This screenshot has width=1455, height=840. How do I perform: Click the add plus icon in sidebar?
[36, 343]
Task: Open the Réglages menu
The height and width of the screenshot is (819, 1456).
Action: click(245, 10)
○ ○ ○ ○ ○
Copy the entries exactly as they appear.

## Answer for this exercise
This screenshot has width=1455, height=840. How do I perform: Click the add plus icon in sidebar?
[36, 343]
Task: Open the Réglages menu
The height and width of the screenshot is (819, 1456).
Action: click(245, 10)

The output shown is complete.